• **Action item**
Go over the data and copy out each line with "Visit" in it.

[Start of Attachment]

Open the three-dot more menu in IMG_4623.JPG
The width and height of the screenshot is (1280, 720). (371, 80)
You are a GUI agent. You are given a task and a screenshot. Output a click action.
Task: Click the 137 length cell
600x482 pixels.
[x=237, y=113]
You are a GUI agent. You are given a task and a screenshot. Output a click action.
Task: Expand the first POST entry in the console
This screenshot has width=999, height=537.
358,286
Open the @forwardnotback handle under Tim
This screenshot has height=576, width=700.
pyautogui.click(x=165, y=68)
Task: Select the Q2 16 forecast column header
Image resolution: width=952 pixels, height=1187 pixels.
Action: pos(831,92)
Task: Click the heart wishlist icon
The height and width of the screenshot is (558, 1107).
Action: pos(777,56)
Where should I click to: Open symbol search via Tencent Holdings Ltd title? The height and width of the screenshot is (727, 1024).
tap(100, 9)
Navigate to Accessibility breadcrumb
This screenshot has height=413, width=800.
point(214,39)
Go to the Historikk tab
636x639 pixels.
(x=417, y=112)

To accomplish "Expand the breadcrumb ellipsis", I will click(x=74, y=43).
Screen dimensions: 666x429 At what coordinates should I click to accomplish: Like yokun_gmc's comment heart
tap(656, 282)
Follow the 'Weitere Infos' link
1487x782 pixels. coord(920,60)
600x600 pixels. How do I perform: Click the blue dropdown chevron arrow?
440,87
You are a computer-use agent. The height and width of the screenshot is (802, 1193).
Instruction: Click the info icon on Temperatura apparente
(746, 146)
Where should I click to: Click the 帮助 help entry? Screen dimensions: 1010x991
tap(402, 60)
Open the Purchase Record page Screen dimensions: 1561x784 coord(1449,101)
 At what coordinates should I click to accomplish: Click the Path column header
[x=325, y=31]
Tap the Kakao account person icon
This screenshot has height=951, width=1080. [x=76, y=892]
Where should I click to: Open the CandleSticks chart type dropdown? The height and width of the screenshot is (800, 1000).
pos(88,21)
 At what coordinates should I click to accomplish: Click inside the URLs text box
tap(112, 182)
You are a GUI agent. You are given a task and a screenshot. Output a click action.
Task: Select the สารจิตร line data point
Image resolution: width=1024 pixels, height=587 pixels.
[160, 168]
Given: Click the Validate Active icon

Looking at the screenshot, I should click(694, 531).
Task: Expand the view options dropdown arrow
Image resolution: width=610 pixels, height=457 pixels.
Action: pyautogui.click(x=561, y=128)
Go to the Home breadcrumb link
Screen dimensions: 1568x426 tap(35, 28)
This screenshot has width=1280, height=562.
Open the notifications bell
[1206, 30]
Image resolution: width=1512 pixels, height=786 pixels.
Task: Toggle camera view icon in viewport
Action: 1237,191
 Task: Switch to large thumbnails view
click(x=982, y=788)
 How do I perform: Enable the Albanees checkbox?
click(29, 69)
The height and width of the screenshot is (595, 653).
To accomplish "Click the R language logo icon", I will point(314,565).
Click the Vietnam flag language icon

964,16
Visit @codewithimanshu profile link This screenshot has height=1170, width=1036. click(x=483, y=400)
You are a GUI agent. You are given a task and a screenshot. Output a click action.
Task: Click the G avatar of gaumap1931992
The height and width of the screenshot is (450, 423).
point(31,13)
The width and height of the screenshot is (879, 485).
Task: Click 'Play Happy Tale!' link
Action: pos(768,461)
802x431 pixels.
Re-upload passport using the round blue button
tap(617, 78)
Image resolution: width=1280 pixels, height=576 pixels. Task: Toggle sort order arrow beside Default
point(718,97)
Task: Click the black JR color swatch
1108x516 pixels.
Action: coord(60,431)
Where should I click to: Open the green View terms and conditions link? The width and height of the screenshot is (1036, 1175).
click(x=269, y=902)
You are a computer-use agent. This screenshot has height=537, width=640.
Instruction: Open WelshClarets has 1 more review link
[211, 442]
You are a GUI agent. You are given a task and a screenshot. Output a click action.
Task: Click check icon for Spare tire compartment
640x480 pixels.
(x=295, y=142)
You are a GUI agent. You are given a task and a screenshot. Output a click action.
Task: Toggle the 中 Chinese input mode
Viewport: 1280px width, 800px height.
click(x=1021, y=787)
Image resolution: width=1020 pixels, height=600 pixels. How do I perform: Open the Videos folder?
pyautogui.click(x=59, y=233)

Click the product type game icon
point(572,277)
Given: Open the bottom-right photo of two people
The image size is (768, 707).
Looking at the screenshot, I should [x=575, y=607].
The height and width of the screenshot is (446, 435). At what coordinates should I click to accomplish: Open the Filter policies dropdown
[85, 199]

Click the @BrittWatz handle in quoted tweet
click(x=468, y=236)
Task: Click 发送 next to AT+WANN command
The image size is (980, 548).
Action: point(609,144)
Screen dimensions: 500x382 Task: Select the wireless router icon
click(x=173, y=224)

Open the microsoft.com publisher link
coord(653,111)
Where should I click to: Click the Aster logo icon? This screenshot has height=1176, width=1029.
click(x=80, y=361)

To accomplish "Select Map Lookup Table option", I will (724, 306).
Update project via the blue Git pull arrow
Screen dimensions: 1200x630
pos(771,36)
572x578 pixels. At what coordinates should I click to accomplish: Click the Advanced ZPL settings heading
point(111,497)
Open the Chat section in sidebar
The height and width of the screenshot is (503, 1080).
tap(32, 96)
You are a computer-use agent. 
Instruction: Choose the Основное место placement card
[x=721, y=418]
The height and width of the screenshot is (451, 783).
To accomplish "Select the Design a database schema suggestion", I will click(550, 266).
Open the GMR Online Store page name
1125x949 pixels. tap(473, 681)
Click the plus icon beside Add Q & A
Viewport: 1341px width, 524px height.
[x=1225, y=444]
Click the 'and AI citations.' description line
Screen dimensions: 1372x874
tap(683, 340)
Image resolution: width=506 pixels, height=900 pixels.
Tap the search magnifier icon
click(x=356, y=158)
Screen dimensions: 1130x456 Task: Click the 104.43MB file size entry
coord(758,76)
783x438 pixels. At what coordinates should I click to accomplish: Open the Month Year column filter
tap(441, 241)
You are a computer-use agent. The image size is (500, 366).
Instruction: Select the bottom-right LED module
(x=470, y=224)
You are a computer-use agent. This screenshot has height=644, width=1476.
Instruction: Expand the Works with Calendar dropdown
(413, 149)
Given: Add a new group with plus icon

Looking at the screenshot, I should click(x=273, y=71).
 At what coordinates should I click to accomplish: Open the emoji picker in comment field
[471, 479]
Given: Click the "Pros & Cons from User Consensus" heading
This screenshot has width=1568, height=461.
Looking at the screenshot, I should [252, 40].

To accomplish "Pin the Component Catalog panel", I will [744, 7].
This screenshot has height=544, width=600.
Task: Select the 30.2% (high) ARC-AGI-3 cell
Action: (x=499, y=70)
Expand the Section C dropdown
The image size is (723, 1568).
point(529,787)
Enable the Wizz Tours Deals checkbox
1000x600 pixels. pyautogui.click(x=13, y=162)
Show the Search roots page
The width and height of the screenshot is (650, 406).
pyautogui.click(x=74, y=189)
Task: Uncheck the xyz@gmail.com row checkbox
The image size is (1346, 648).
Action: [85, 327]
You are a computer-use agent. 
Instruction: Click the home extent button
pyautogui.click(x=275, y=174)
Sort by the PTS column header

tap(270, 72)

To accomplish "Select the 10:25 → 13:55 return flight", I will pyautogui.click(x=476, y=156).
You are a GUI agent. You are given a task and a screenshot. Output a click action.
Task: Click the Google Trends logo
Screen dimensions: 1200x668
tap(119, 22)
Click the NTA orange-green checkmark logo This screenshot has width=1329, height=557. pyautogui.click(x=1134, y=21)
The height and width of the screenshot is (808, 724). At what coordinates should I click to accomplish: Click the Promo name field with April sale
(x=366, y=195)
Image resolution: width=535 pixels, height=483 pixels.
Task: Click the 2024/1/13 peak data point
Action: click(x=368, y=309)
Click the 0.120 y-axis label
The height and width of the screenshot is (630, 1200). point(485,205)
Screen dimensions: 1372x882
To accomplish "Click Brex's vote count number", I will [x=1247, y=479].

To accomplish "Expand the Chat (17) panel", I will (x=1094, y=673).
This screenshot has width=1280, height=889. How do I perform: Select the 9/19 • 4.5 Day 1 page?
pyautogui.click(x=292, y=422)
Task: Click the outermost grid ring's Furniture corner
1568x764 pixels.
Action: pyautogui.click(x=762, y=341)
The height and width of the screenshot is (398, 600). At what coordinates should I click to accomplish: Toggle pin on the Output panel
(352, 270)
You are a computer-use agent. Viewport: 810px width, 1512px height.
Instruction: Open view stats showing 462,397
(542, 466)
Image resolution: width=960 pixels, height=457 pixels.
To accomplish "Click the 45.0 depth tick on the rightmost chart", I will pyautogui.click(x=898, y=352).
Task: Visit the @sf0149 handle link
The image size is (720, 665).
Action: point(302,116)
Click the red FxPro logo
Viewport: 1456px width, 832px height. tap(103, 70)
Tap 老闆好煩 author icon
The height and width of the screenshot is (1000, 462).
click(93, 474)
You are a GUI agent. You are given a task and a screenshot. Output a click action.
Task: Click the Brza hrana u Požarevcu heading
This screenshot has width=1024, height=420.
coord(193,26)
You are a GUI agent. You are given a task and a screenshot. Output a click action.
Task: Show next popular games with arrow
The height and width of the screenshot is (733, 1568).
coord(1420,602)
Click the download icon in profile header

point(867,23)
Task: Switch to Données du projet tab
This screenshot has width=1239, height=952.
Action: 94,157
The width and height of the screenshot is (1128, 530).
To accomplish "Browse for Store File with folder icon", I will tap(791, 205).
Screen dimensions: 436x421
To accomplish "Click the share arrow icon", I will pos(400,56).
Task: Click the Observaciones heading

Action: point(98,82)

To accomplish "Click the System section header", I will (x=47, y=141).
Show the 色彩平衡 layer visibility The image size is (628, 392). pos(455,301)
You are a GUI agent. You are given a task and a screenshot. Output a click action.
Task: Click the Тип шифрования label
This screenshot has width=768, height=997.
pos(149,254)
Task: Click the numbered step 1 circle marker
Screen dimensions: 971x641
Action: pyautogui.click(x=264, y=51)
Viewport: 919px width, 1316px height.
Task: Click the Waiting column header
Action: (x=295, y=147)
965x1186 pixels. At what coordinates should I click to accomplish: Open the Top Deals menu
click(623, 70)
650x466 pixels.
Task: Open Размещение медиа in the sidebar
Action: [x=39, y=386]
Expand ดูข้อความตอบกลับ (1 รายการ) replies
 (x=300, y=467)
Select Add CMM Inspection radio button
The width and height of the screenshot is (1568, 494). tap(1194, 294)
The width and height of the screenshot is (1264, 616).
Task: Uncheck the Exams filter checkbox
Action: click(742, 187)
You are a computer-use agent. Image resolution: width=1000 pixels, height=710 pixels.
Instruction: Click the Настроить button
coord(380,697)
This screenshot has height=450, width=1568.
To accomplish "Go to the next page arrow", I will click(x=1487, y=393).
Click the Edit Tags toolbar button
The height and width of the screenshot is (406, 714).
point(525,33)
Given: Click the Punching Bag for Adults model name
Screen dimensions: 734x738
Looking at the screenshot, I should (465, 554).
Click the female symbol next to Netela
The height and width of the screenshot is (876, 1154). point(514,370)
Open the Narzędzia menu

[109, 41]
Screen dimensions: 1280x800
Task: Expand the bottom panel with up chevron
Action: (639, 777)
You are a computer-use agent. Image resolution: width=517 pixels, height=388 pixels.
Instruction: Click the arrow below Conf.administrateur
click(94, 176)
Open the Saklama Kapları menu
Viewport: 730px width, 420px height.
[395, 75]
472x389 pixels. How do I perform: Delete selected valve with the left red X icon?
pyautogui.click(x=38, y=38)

[End of Attachment]

• **Answer area**
Visit @codewithimanshu profile link This screenshot has height=1170, width=1036. click(x=483, y=400)
Task: Visit the @sf0149 handle link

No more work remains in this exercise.